If you’ve ever had to deal with the web to give your business visibility, you probably have some idea of the role online marketing plays in this process.
In this scheme of things, SEO has an extraordinary value. Schema has been around since 2011 and it has slowly evolved from an unconfirmed rumor to a near necessary component in a SEO strategy. If you aren’t familiar with Schema Markup, here are the quick facts. Schema is a language that you add to your website’s code that helps Google better understand your website.
It has become clear that schema markup is a pretty hot topic for some in the SERP.
Schema is a language or vocabulary to describe the content and structure of web pages, with the goal of helping web crawlers (like Googlebot) parse the meaning of content on websites.
Schema Markup tells search engines what different types of information is on your pages, so they can index it in a meaningful way. For instance:
- Learn the basic components of schema markup and how it’s useful to your SEO efforts.
- Understand what types of markup there are and their impact on your SEO efforts.
- Learn about the benefits of adding schema to your pages and how to do it right.
- Understand how to use schema in conjunction with other SEO tools (e.g., keywords, meta titles, descriptions and XML sitemaps).
- Tips for using schema with your mobile site or app.
- Learn how Google uses schema markup for Knowledge Graph cards, whether you’re creating your own or not.
- And more!
Schema is very simple to utilize, but very effective when used properly – it reinforces the value of your content as well as improves your search engine ranking.
With the rise of this practice and all the experts that take part in the process, it’s hard to keep up with the pace these days.
There are many studies that try to dilute those “best practices” that are being socialized in the SEO community. From these frequent tests, many SEO experts agree on many of the actions that have proven to act in favor of the visibility of a website.
However, there are other adjustments, mainly in the backend, that help Google understand your website more easily. Schema markup is one of them.
First of all, what is Schema Markup?
What is Schema really and why should we care about it? Schema markup is a set of microdata that a website owner can add to the code to help Google better understand their website.
Regardless of the type of service one offers, you will find schema markup that will help Google interpret your website. From a sports blog to a shoe store, it is possible to improve visibility with schema.
So why should we add Schema Markup to our website?
First of all, when Google scans our site, what it basically does is to read the code. It is believed that in this sense Google cannot fully understand the context behind the content.
It can be challenging to find the right words to explain your business and products. That’s why Schema exists. Schema is a language or vocabulary to describe the content and structure of web pages, with the goal of helping web crawlers (like Googlebot) parse the meaning of content on websites.
So, what can we do with Schema Markup?
With Schema markup, you can tell Google what type of place your business is, what it’s about and what it offers. This enables us to understand your content better, leading to more accurate search results and a better experience for users.
So when it comes to Google search, there’s an important question you should ask yourself: Do you want customers finding your website… or someone else’s? Because if you don’t mark up your site, they may never find you!
If your site isn’t currently marked up, it’s super easy for you to add these simple HTML tags.
So, the main idea behind this concept is to provide Google with the necessary context to understand our website. All in all, the goal is for Google to be able to provide the best search results.
On the Internet there are numerous utilities that will allow you to generate the schema code.
For example, the Review Scheme is appealing and conveys brand trust in the SERP, so many SEOs are trying to keep it. Regardless of these practices, we recommend keeping it natural and trying to meet Google’s criteria.
For this reason, we do not recommend modifying your Schema to keep the stars. In the end, all our work is aimed at helping Google understand our website.
Cheating the schema goes against this objective and could eventually lead to a penalty.
Frequently Asked Questions Schema
To incorporate the FAQ schema to our web page, it is necessary to first update the list of frequently asked questions for the homepage. This is because, unlike the Products schema, people won’t be able to see your commonly asked questions when they are on any other page on your website.

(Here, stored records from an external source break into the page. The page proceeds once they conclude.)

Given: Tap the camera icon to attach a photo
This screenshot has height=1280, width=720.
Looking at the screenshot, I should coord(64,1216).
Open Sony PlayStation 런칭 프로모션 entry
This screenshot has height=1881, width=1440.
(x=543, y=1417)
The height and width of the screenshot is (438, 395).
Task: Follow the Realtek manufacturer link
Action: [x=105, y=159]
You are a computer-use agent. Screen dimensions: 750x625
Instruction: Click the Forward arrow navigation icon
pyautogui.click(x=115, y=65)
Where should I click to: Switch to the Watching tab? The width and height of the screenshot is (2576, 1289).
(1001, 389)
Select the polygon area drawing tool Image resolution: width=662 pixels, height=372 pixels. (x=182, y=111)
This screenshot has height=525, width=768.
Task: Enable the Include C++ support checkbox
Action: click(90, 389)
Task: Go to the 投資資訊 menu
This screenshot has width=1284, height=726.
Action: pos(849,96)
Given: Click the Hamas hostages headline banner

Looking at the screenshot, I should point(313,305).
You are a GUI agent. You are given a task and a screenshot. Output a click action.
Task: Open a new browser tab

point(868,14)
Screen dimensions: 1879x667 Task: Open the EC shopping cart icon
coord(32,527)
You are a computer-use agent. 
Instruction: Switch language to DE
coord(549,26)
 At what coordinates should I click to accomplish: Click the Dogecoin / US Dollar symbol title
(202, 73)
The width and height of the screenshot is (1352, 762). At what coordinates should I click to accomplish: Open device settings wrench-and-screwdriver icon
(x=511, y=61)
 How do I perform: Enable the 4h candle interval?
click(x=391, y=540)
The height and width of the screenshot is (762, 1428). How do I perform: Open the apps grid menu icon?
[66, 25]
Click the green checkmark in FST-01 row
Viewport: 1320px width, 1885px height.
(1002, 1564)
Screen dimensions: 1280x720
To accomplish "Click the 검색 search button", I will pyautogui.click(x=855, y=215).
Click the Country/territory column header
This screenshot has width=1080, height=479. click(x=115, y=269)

Google, Bing, and Yahoo all use the schema markup for their search engines. The structure of the schema uses markups and they also use microformat markups. Microformat is a set of rules that are meant to create specific markups for content, such as marking up a date or the media file.
Microdata is similar in that it is used to create a specific type of markup, but instead of doing so with micro formatting, it uses the HTML language in order to create the format.
In order to incorporate the FAQ schema to our web page, it is necessary to add the most frequently asked questions to the page before the schema is implemented. This will allow for Google, Yahoo, and Bing to properly index the page as a FAQ page. It will also allow us to best utilize all of the different sections involved in schema.
This type of FAQ schema provides several advantages, but the most important is that this type of schema uses a large proportion of space in Google SERPs, so we can stand out from our competitors.
In conclusion, schema is a valuable SEO tool that will help Google understand your site in more detail.
Are you ready to change the results of your website in the SERPs?